[Supplied data]

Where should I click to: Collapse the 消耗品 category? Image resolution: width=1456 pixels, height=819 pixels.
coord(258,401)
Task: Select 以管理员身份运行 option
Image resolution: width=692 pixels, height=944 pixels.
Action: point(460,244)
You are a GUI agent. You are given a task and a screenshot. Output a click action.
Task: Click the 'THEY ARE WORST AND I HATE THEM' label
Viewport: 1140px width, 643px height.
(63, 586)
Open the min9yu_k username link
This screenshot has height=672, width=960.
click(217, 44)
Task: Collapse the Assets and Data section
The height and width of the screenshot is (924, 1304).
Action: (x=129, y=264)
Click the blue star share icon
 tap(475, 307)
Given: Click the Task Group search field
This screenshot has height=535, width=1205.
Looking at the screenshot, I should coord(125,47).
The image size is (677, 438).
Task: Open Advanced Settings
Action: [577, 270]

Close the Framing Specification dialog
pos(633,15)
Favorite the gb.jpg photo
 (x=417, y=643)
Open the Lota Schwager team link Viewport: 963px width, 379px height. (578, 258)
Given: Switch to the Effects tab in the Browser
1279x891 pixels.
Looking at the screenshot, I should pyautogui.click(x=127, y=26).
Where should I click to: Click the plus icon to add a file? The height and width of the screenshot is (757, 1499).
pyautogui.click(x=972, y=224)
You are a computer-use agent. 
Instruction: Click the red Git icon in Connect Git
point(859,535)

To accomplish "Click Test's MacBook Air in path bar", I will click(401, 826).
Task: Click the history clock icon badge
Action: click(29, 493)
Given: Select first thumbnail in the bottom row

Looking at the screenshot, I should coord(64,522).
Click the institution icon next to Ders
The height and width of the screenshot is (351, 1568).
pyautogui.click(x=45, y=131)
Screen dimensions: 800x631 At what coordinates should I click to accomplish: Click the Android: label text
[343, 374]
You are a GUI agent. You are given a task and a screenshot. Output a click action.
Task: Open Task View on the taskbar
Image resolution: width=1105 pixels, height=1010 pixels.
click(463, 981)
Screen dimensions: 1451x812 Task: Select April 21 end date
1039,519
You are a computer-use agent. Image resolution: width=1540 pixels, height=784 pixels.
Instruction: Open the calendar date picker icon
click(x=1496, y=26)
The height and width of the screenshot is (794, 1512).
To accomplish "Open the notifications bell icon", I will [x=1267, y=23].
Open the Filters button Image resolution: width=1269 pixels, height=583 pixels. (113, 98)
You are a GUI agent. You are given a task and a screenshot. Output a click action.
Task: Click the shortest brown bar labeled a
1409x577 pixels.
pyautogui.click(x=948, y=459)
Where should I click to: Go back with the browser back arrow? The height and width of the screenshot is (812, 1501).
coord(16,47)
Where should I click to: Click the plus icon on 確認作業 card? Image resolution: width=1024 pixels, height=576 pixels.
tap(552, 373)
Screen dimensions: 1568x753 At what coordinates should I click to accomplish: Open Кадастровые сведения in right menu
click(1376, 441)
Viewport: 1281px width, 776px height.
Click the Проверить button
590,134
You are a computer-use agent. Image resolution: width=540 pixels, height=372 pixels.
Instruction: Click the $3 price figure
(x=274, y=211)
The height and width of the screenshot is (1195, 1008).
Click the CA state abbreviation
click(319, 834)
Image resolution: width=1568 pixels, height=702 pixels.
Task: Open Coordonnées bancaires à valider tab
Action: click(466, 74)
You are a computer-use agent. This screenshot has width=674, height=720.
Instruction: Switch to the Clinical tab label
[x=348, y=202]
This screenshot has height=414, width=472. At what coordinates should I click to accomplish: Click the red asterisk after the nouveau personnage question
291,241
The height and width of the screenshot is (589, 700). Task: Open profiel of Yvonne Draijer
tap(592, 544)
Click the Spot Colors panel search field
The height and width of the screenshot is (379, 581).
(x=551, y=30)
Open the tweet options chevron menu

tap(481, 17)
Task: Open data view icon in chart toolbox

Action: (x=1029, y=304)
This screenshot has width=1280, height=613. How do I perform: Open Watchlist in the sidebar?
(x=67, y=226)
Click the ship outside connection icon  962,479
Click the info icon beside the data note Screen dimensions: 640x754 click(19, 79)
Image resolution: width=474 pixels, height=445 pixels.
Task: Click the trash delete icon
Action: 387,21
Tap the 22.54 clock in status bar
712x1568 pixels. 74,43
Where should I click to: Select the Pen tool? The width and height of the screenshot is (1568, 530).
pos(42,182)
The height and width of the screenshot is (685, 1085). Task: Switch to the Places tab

[/Supplied data]

Exercise >>
Please show each line in the records above that contains "search".

Response to this exercise >>
Given: Click the Task Group search field
Click the Spot Colors panel search field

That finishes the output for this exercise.